由圖1可知，GTE、BTE和WTE組小鼠體質量均未顯著低于NC組，故本實驗所設劑量的GTE、BTE和WTE對小鼠生長無抑制作用。

另外，由表4可知，GTE、BTE和WTE組小鼠血清AST和ALT水平與NC組小鼠無顯著性差異（P＞0.05），結合圖4可知，3 組小鼠肝臟均處于良好狀態。故GTE、BTE和WTE組小鼠肝臟未產生毒性反應。綜上所述，在本實驗所設劑量條件下，GTE、BTE和WTE并無生長抑制作用和肝毒性。

3 討 論

肥胖是機體攝入能量超過所需，多余能量以脂肪形式貯存于體內，尤其是下腹部與臀部，達到損害身體健康的程度的疾病[16]。體質量超過標準體質量的10%～19%者為超重，超過20%者則為肥胖。《中國成人超重與肥胖癥預防與控制指南》建議，對肥胖癥的干預應堅持以預防為主[17]。本研究模擬高脂飲食結構，以60%高脂飼料飼喂C57BL/6J小鼠，最終誘導HC組小鼠體質量高出NC組42.72%，成功建立預肥胖模型。
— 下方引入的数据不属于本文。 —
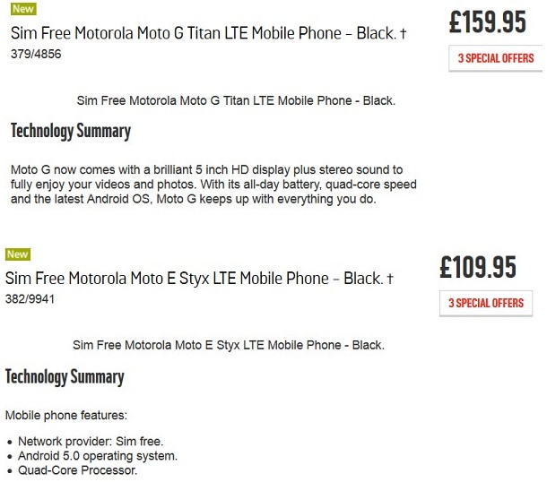Click the dagger symbol after Moto E Styx title
Image resolution: width=547 pixels, height=482 pixels.
[x=389, y=280]
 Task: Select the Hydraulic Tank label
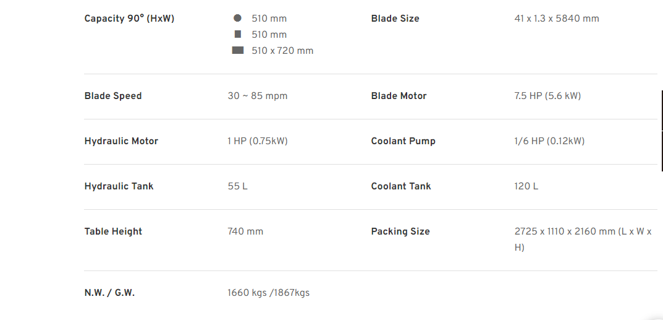coord(119,186)
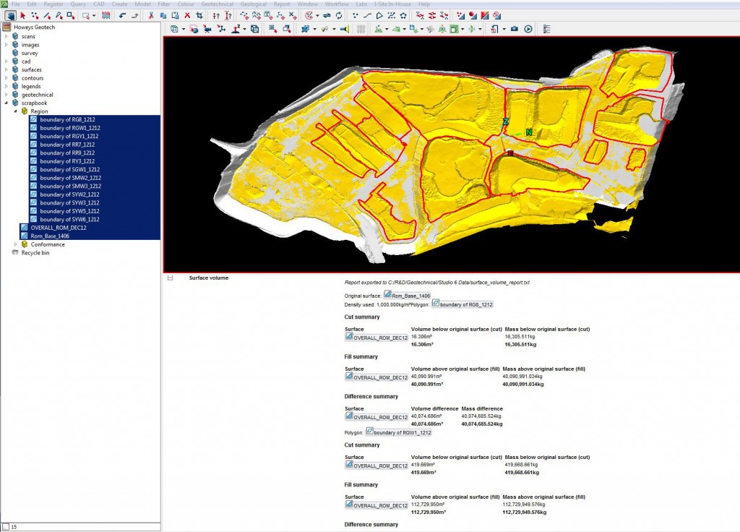
Task: Open the Colour menu
Action: click(x=186, y=4)
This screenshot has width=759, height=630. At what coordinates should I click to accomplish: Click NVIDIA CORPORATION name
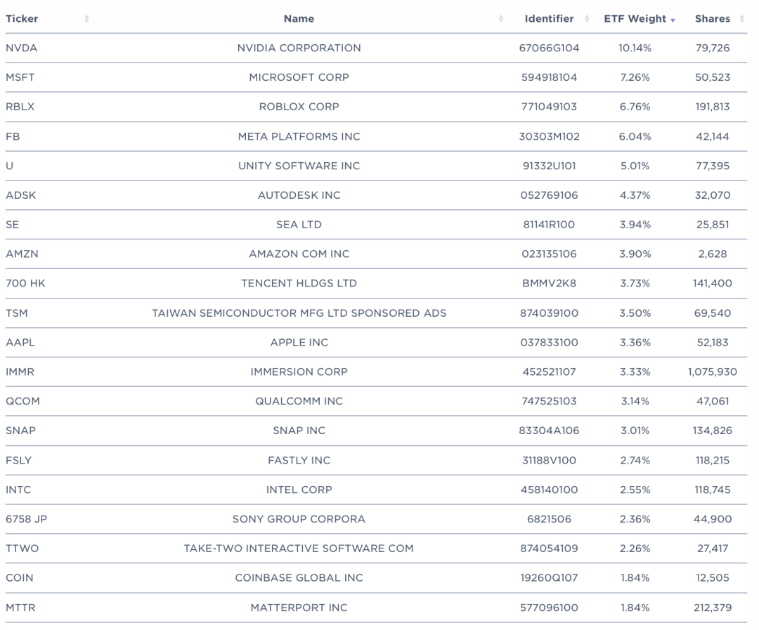click(x=299, y=48)
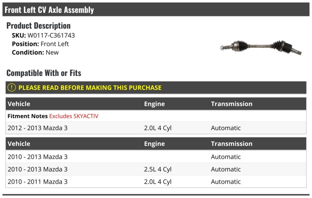312x198 pixels.
Task: Click the SKU W0117-C361743 text
Action: (43, 35)
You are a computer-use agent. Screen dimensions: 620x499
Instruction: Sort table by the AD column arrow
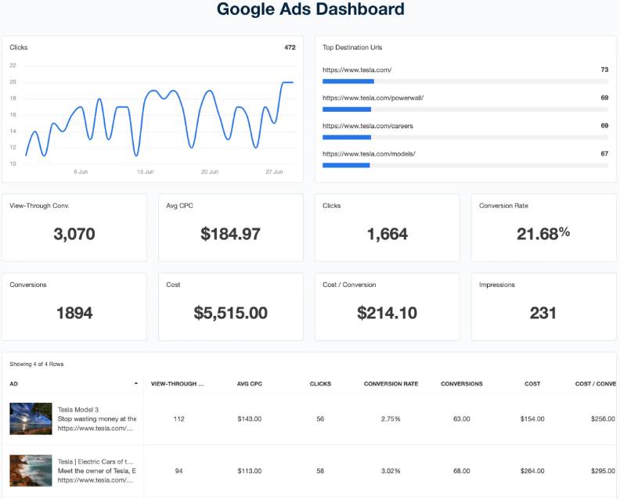(136, 383)

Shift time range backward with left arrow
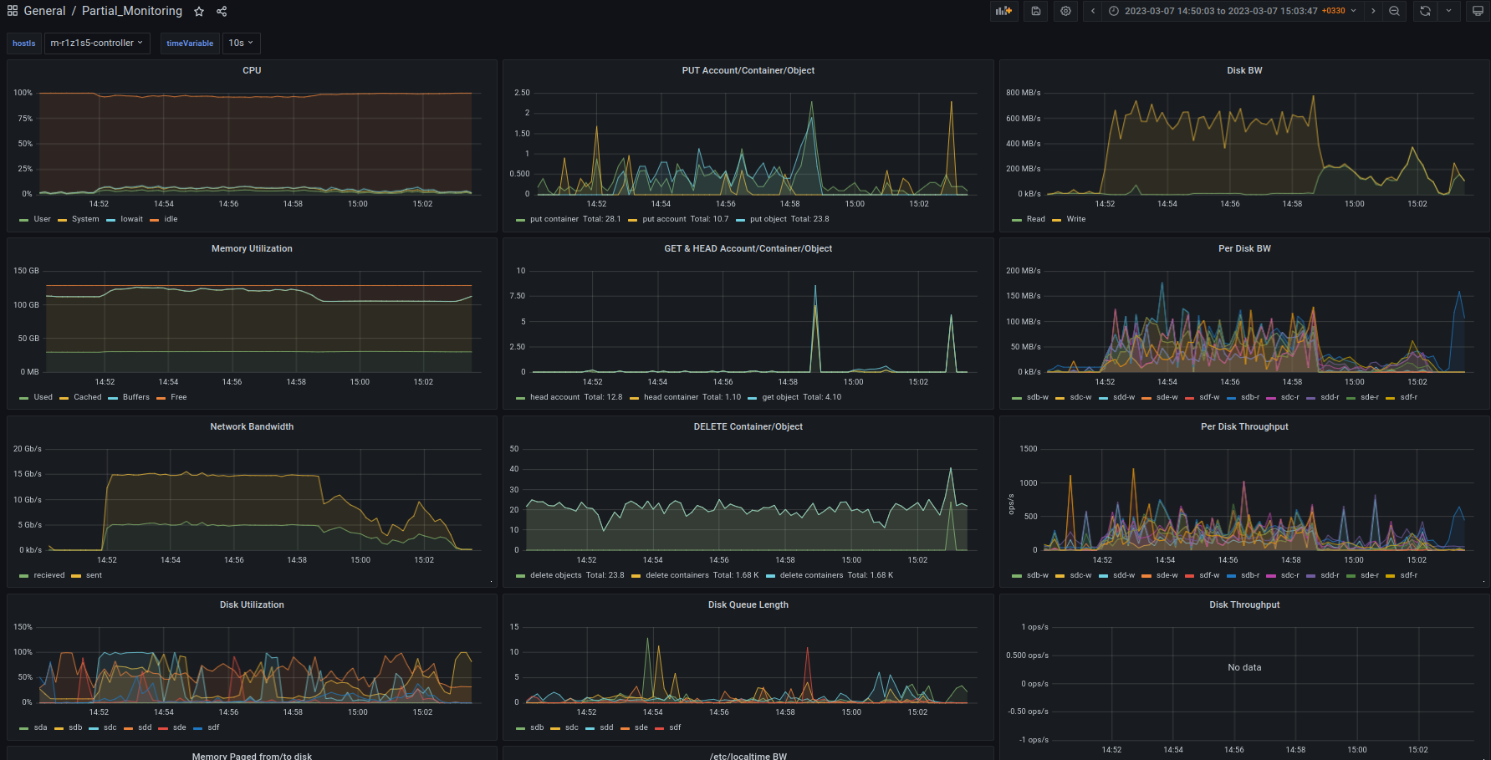point(1093,11)
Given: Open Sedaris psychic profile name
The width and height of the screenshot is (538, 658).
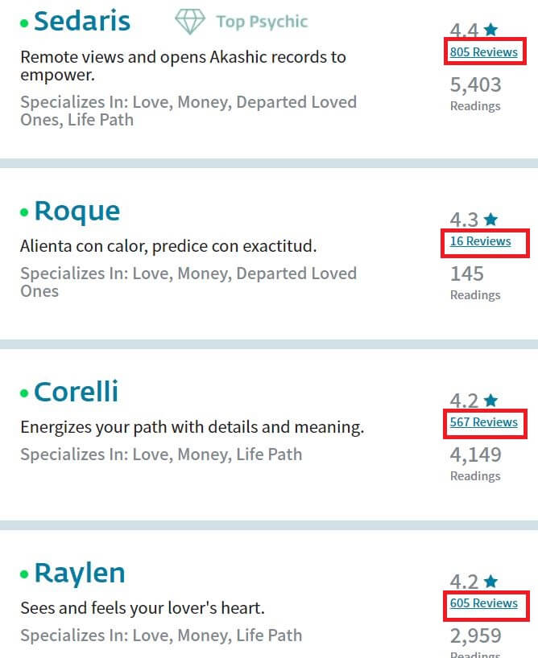Looking at the screenshot, I should coord(82,21).
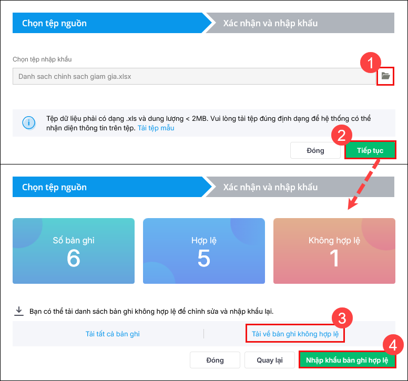Click 'Đóng' button next to 'Tiếp tục'
The width and height of the screenshot is (408, 381).
[x=315, y=150]
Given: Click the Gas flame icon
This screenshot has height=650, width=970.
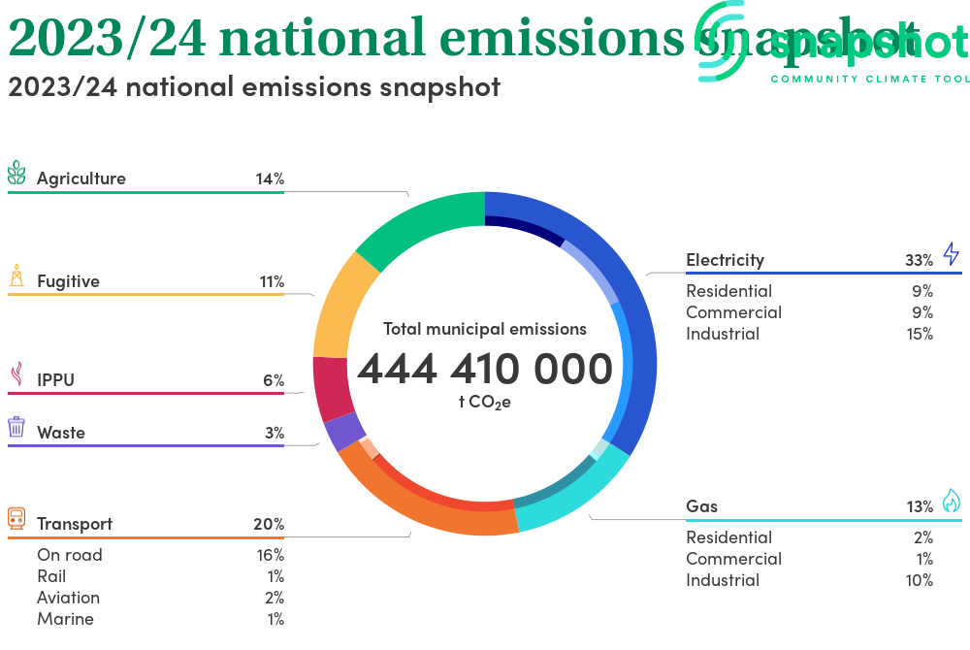Looking at the screenshot, I should click(951, 501).
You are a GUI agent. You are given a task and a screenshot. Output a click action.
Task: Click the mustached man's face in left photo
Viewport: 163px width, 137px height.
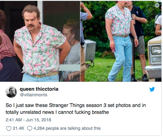point(31,23)
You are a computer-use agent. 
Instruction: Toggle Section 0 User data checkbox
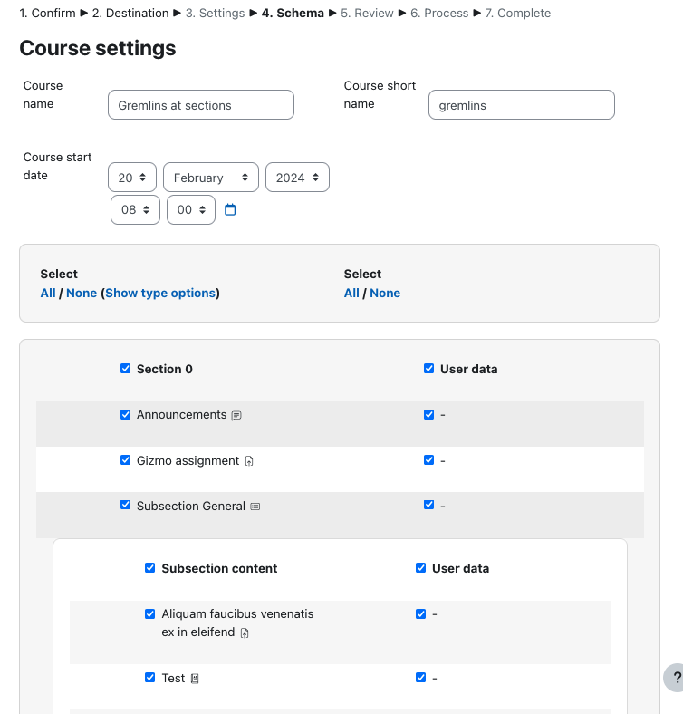429,369
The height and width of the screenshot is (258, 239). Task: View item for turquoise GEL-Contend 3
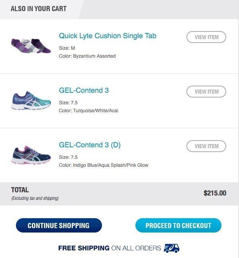click(x=206, y=92)
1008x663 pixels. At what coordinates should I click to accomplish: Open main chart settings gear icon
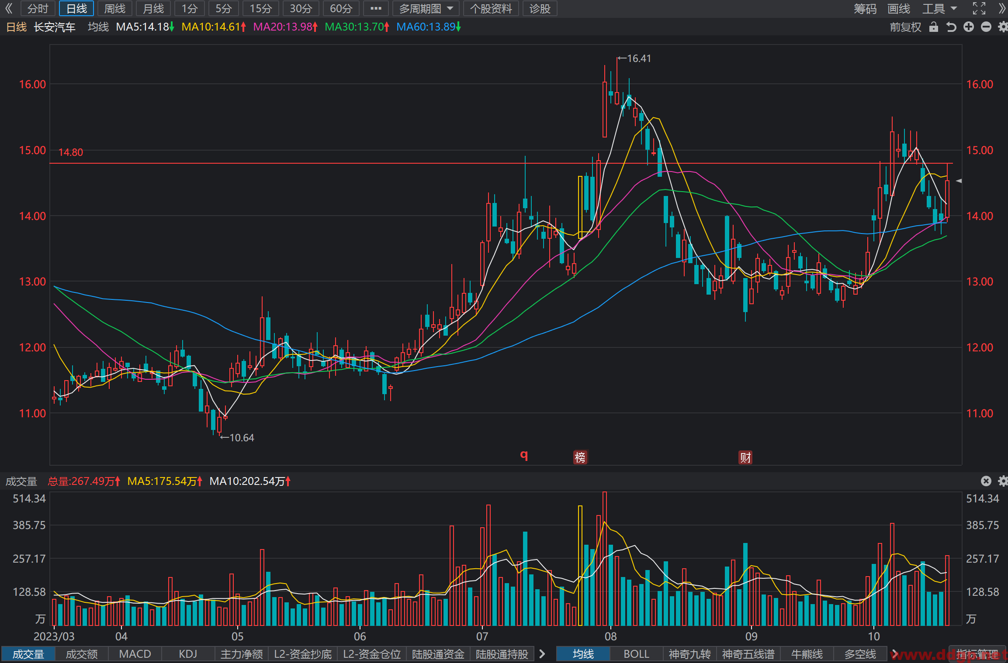pyautogui.click(x=1003, y=27)
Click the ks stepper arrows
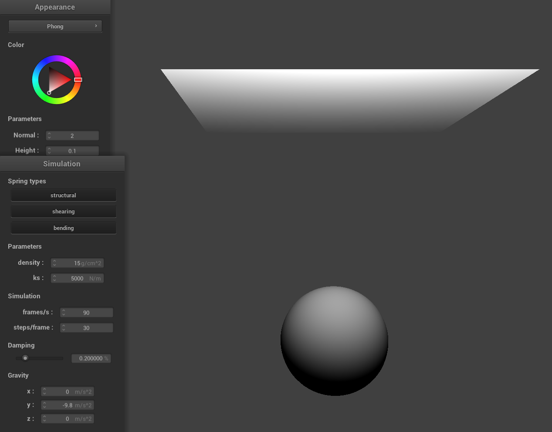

高脂飲食可促進脂肪組織中脂肪積累和脂肪細胞分化，GTE和WTE均能有效抑制脂肪組織中的脂肪積累和脂肪細胞分化，從而防止脂肪組織增長，進而有效預防高脂飲食小鼠肥胖的發生，而BTE對脂肪細胞分化無顯著的抑制作用，這可能也是BTE對小鼠體質量增長無顯著抑制作用的主要原因，而WTI反而能促進脂肪細胞分化。另外，高脂飲食能上調肝臟中FAS和ACC1轉錄水平，FAS和ACC1是脂肪酸從頭合成的關鍵酶，肝臟超表達FAS和ACC1則促進脂肪酸合成和脂肪積累，從而引起脂肪肝變性[18]。高脂飲食還能使CPT-1轉錄水平降低，CPT-1是脂肪酸氧化的限速酶，催化長鏈脂肪酸進入線粒體內部進行β氧化。肝臟CPT-1表達水平下降可導致長鏈脂肪酸β氧化發生障礙，最終導致大量脂質堆積[19-20]；與之相反，肝臟CPT-1表達量上升可促使脂肪堆積及分泌顯著降低[21]。GTE、BTE和WTE能通過抑制FAS和ACC1表達，促進CPT-1的表達，抑制肝臟脂肪酸合成和脂肪積累，促進脂肪酸氧化，進而有效預防高脂飲食結構下小鼠肥胖和脂肪肝的發生。BTE也具有預防肥胖發生的趨勢，但其效果短周期內未表現出顯著性。除CPT-1外，PGC-1α是肝臟中調控脂肪酸氧化的關鍵調節因子，PGC-1α表達水平下降會導致肝細胞脂肪酸氧化率降低和線粒體呼吸率下降[22]。另外，PGC-1α還可通過PPARα調節PPAR介導編碼的脂肪代謝相關基因如CPT-1、FAS等的表達[23]。本實驗結果顯示，GTE、BTE和WTE可促進肝臟中PGC-1α轉錄水平升高，但未達到顯著性水平。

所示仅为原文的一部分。